──────── DOCUMENT

- This article is about the song. For the band by this name, see Rocket 88
(band).
"Rocket 88" is a rhythm and blues song that was first recorded at
Sam Phillips' recording studio in Memphis,
Tennessee, on 3 or 5 March (accounts differ) 1951. It is claimed by some, including Phillips — later to become owner of
Sun Records, and pioneer rock and roll
record producer — to be the "first rock and
roll song".
Original version by Jackie Brenston with Ike Turner
The original version of the 12-bar blues song was credited to "Jackie Brenston and his Delta Cats," but that band did not actually exist. The song was written by
Ike Turner at the Riverside Hotel in Clarksdale,
Mississippi and recorded by Turner's Kings of Rhythm. The song was based on the
1947 song "Cadillac Boogie" by Jimmy Liggins[1]. Jackie Brenston (1930-1979) was a saxophonist with Turner
who also sang the vocal on "Rocket 88," a hymn of praise to the joys of the Oldsmobile
"Rocket 88" automobile (see: Oldsmobile 88), which had just been introduced in 1949.

────────────────

§ **SHORT PROBLEM**
Reproduce the Rocket 88 article word for word, beginning at "Original version by" and stopping after "introduced in 1949.". Rely only on the Rocket 88 article.

──────── GIVEN INFORMATION

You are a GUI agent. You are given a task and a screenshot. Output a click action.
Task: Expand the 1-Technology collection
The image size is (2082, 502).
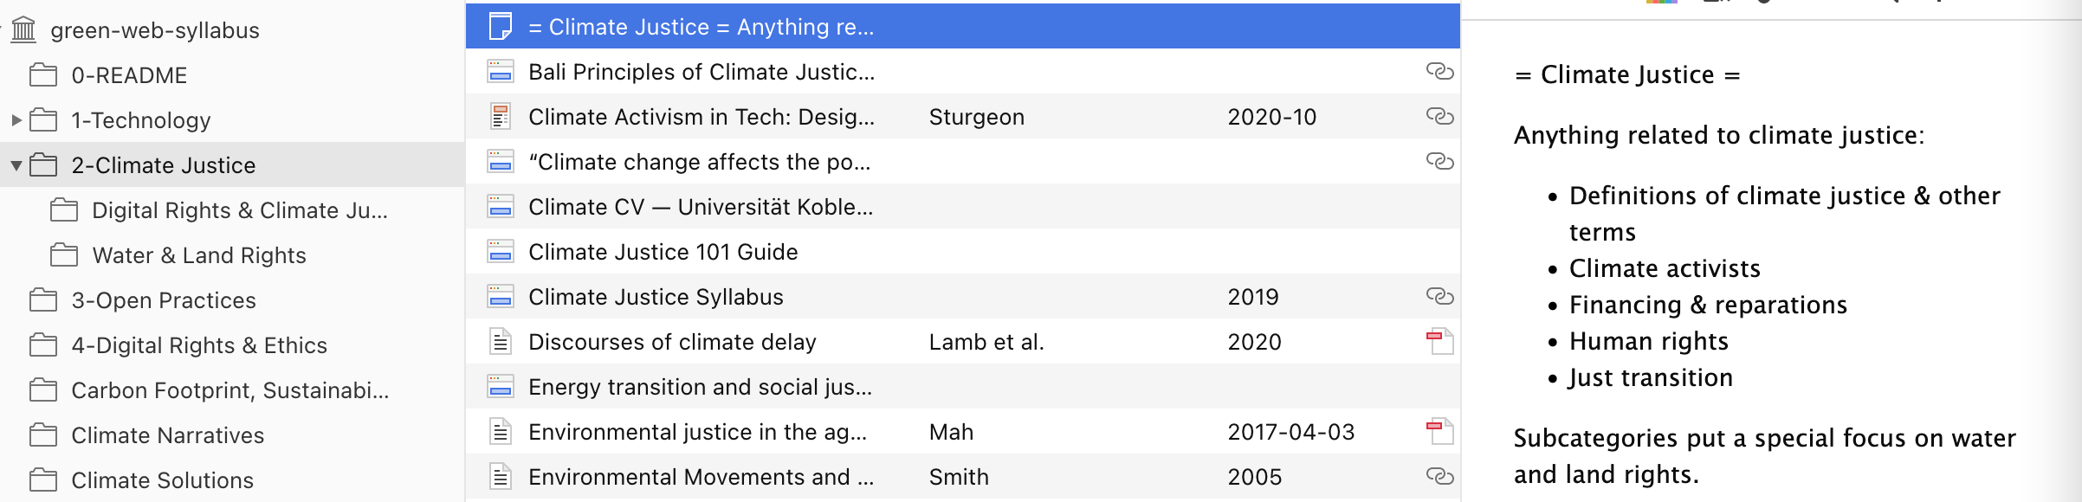pyautogui.click(x=16, y=120)
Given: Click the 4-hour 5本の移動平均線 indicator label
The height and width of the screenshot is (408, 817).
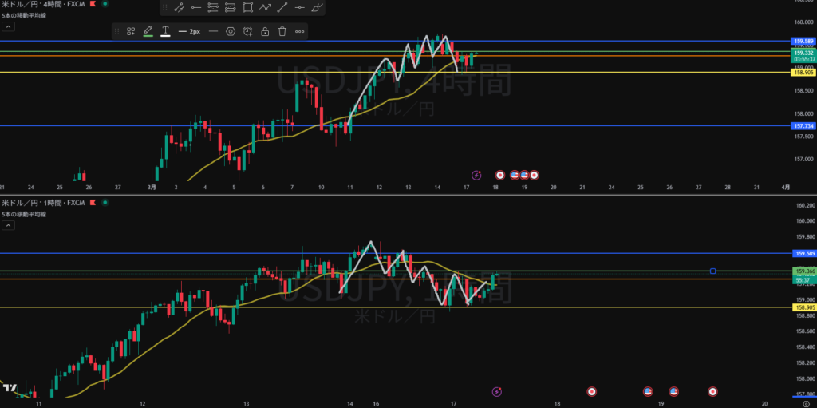Looking at the screenshot, I should click(26, 14).
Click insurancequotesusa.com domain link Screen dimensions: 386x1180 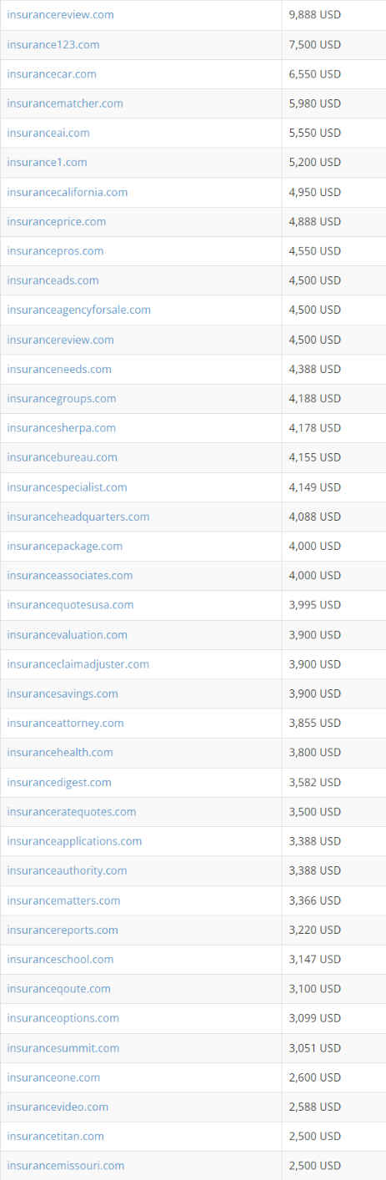(70, 605)
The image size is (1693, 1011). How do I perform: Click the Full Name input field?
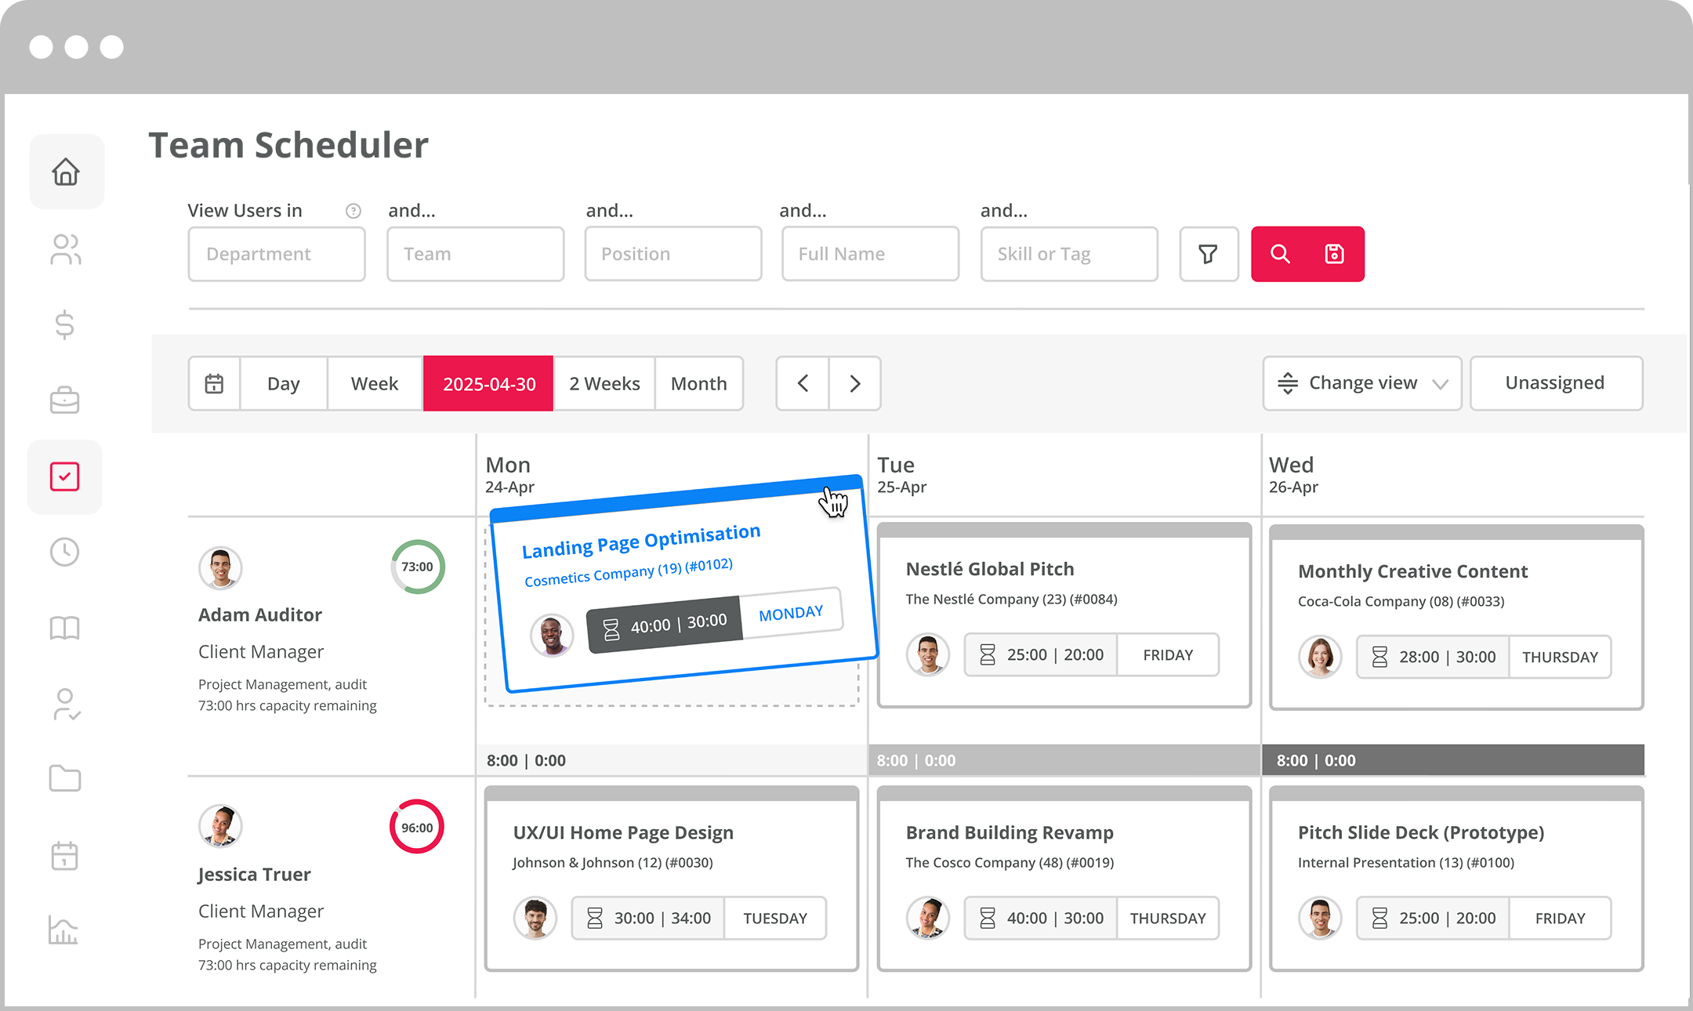[x=870, y=254]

────────────────

§ **THE SOLUTION**
Original version by Jackie Brenston with Ike Turner
The original version of the 12-bar blues song was credited to "Jackie Brenston and his Delta Cats," but that band did not actually exist. The song was written by
Ike Turner at the Riverside Hotel in Clarksdale,
Mississippi and recorded by Turner's Kings of Rhythm. The song was based on the
1947 song "Cadillac Boogie" by Jimmy Liggins[1]. Jackie Brenston (1930-1979) was a saxophonist with Turner
who also sang the vocal on "Rocket 88," a hymn of praise to the joys of the Oldsmobile
"Rocket 88" automobile (see: Oldsmobile 88), which had just been introduced in 1949.